Written by, Edward Maferano, Programme Specialist – Ecosystems
One question that NGOs often receive from local government when introducing a new project into a district is “How much of that money will reach the communities?” It’s a question that NGOs often evade with corporate-speak or with the dance-like footwork of Muhammed Ali in his prime. It’s a question laden with suspicion, skepticism and mistrust built over years of development interventionism that demanded transparency from others without its advocates, usually NGOs, exemplifying it themselves; a phenomenon that is as much global as it is local. When we were confronted with this same question, particularly from the community of Jordani, I saw a story in the narrowed eyes of the attentive crowd.
I saw a mistrust in their eyes when we told them that, after capping the artesian well together with University of Strathclyde, the Climate Justice Innovation Fund (CJIF) project would build the community’s capacity to manage funds, directly, for the sustainable agriculture activities to follow. The message in the community’s eyes, and in the shaking heads of the village skeptics, was clear:
We have heard this before. We don’t believe you!
That’s why 24th July is an important date for the CJIF work – it’s the day when the Project Management Committee (PMC), the temporary structure set up to interface between the project implementers and the wider community, signed a Memorandum of Understanding (MOU) with BASEflow to implement key sustainable agriculture activities, i.e. fish farming, pond construction, tree nurseries and crop production (See feature image). As part of this MOU, the PMC would also receive commensurate funds, through a new bank account, of over MWK 12 million (GBP12300) to implement these activities.
But behind this great news has been months of training (and retraining), managing expectations, navigating village politics and building relationships that no project report could adequately capture, and should be experienced to be appreciated. At one point, we had to reshape our entire training plan, exercise patience and move at the pace of the community to ensure that the desired training outcomes were internalised. What seemed elemenatry to any green-behind-the-ears development practitioner, e.g. procurement, budgetting and planning, required simplifications and contextualizations that we initially deemed unnecessarily. Don’t get us started on the slog of getting the budget finalized! It slowed down momentum, but it was necessary and it paid off.

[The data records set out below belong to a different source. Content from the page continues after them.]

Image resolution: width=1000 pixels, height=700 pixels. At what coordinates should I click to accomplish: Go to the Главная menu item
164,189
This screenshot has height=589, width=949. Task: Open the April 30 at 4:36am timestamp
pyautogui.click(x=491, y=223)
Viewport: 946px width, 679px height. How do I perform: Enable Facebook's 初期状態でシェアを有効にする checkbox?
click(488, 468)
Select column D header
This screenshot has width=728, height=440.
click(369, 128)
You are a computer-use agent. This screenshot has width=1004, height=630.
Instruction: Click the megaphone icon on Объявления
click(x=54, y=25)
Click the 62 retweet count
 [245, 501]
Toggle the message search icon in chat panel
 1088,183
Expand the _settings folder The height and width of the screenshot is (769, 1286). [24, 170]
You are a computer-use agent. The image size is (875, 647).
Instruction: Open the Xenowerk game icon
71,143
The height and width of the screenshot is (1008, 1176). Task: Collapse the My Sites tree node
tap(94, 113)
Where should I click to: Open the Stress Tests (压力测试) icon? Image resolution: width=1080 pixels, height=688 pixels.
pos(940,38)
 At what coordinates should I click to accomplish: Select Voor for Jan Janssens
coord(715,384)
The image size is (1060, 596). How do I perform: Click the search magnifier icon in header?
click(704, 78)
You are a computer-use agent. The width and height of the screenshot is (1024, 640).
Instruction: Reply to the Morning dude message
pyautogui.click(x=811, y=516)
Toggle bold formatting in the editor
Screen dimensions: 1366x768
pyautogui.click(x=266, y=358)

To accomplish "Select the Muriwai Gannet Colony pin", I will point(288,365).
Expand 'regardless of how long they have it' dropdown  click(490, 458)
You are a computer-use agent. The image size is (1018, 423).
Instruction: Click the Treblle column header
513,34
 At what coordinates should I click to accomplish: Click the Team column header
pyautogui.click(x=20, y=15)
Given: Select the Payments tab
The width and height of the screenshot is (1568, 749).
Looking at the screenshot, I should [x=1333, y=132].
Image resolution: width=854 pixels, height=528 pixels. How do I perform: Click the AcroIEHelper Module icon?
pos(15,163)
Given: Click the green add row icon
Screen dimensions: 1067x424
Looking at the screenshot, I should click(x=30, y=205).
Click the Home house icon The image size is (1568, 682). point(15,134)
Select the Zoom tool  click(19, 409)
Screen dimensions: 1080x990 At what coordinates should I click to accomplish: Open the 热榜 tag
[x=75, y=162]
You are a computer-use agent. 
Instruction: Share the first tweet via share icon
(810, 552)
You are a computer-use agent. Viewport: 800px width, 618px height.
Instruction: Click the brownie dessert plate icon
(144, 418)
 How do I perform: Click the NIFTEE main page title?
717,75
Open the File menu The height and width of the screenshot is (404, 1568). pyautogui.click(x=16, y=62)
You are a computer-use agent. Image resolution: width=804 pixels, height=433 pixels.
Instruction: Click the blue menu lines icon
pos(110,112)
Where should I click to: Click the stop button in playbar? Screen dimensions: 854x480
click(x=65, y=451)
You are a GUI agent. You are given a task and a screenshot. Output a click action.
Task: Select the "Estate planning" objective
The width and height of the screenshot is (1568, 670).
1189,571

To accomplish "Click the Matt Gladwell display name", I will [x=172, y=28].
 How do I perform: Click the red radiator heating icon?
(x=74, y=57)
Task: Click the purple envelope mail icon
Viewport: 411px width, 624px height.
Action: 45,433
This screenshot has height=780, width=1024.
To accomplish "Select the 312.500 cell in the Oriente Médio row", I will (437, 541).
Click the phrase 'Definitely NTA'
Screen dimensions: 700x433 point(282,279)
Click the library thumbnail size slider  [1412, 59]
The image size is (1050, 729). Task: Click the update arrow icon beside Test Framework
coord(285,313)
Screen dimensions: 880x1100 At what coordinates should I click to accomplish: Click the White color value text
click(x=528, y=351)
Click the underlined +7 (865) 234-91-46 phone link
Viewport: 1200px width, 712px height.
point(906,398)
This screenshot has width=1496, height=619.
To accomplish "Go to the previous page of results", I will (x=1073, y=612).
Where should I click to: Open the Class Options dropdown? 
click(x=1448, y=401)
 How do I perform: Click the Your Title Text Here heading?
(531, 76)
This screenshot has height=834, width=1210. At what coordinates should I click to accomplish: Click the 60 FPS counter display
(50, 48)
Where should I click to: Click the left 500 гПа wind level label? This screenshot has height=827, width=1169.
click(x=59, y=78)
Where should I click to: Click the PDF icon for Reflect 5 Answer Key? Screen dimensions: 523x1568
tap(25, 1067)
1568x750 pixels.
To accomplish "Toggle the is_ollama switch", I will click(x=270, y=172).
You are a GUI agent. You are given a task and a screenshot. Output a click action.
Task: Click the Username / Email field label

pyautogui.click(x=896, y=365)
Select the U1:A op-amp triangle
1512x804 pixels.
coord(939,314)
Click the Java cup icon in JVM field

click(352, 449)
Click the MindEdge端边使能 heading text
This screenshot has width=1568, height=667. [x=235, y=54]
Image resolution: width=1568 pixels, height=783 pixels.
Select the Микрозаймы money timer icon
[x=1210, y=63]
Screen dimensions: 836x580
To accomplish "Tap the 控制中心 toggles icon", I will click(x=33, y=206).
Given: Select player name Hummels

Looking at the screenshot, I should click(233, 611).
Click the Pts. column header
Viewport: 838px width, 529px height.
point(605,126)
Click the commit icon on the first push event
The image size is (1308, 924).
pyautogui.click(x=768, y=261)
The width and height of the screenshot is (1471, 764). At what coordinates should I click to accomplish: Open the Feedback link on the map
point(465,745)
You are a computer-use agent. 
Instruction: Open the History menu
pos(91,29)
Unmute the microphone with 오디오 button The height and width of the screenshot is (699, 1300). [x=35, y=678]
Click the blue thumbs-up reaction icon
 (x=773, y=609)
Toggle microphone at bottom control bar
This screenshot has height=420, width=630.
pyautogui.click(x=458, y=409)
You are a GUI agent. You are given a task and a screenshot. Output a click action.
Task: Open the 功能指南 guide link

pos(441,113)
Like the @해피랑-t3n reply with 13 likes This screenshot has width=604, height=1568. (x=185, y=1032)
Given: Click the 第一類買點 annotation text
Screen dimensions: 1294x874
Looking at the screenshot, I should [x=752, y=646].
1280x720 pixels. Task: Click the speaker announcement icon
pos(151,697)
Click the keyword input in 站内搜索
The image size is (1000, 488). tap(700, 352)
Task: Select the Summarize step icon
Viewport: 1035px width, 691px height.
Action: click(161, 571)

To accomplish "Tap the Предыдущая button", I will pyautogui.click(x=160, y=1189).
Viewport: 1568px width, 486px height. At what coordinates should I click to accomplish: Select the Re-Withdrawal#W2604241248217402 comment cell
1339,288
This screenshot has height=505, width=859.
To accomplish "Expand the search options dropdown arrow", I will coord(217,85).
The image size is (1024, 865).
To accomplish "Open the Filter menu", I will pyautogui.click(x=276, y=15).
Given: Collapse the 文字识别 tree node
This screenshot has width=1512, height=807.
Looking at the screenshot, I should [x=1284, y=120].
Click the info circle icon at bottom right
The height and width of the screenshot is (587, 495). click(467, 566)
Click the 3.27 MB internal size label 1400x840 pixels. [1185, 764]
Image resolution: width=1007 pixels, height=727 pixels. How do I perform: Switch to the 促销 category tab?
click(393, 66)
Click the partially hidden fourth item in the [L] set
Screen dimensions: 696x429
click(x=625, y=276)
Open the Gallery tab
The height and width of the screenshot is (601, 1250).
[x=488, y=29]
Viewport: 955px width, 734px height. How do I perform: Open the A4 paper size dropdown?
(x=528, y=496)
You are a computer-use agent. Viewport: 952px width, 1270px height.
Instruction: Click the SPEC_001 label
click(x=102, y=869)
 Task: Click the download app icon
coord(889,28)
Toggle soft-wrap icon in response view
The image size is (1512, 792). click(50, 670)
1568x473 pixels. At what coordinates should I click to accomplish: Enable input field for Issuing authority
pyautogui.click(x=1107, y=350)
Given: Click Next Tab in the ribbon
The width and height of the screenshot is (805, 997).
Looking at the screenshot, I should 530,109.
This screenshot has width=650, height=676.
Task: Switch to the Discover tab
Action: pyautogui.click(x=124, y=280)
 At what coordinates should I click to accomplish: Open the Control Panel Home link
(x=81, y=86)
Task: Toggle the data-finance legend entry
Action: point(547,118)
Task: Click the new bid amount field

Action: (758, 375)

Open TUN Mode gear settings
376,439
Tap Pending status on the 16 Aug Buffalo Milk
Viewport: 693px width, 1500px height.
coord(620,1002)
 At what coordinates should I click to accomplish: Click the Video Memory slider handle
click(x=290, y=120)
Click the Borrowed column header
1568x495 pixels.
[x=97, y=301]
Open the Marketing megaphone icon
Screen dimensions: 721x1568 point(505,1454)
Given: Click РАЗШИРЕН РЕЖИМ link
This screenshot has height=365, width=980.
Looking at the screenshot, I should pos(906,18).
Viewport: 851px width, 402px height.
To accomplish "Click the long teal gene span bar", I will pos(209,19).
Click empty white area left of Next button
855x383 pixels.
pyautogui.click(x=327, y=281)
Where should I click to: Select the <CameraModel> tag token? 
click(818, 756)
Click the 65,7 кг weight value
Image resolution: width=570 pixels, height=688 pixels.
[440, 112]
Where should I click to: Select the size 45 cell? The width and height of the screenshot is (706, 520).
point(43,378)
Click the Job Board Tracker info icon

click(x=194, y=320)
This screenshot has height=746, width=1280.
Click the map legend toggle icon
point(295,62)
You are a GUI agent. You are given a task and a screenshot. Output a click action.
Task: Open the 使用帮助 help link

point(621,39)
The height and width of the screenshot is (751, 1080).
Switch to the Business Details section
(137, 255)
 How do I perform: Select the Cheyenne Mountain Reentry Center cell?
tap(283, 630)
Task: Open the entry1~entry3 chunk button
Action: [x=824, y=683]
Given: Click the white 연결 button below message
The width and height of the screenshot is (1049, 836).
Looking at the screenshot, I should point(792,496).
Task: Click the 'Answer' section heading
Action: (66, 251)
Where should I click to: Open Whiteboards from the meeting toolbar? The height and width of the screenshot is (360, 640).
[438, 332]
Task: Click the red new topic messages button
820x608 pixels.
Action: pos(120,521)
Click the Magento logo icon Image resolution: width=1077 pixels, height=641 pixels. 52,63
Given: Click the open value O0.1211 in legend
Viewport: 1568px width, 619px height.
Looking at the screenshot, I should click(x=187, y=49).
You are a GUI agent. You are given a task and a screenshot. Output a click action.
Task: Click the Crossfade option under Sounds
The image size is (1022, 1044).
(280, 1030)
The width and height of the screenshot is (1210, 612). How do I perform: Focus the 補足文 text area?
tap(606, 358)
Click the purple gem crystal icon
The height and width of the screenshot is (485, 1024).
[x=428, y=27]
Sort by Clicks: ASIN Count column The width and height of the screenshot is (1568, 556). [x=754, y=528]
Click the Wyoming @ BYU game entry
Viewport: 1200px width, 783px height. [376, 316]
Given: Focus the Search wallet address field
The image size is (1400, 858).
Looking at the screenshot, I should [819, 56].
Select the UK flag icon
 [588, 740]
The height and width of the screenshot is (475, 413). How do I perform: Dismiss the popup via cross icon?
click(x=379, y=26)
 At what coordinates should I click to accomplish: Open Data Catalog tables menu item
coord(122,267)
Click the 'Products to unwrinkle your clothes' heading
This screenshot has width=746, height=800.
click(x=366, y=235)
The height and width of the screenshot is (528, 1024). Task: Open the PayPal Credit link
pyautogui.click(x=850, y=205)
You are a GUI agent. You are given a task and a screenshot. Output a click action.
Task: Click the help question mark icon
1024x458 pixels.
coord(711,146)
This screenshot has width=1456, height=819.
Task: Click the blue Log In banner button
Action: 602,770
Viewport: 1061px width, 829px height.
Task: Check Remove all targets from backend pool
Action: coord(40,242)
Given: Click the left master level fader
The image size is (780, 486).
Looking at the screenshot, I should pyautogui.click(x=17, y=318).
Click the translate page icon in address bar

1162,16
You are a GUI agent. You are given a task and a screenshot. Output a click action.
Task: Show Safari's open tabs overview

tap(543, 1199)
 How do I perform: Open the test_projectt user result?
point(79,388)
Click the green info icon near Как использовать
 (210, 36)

From the first day we introduced the project, the scowls of mistrust gradually smoothened into savannahs of elation whenever we visit the community. The firm handshakes are now slaps on the backs and the formal tones of Malawian conversation are now bursts of familarity synonymous with friendship. One particular highlight was recently when the PMC, after weeks and weeks (and weeks) of training, presented their activity plans and budget to the wider community for their scrutiny, feedback and input. On top of the obvious anxiety of being held accountable by their peers, we informed the PMC that we (BASEflow and local government extension workers) would only be spectators and they would have to justify their plans and budget to the community on their own. After gaining community approval of their plans and budget, the PMC escorted the community on a transect walk during which time one of the female PMC members, 23-year-old Joyce Luka, explained, with utmost confidence, the layout of the planned irrigation scheme. One of the community members even exclaimed, “I didn’t know she was this confident!”
Hearing such sentiments, and watching the PMC confidently handle questions, made the time and effort invested in training and retraining the PMC worth it, many times over. This payoff was even more so as the wider community, with looks of curiosity and excitement plastered on their faces, watched their peers own a ‘space’, physically and figuratively, that would have traditionally been occupied by an NGO worker.
One thing Muthi, BASEflow’s Team Leader, kept insistently saying after capping the artesian well was: Now is the hard part. I understand why: building trust precedes empowerment; and empowerment is delicate and complex.
Working in such a decentralised and participatory way requires patience, empathy and an immediate realisation that any well-laid out plan could be become obsolete at any time; the very essence of innovation. Moving at the pace of the community is not just sound pedagogy, it is one way of demonstrating that they are at the centre of the work – that we are not leaving them behind. Ever.
During his opening remarks on the first day of community training, in front of 22 participants from Jordani village, Muthi asked the following question:
“What do you think success for this project looks like?”
After a few seconds of puzzled stares, he replied:
“The moment you no longer need or depend on us or any other NGO, that’s when I’ll know the project is a success.”
In other words, success to us is the community moving forward and leaving us behind. As we move on from PMC trainings into the next phase of constructions, i.e. irrigation scheme and water kiosk, and community project implementation, empowerment remains central to the success of this project; and now we have laid a strong foundation of trust from which to build.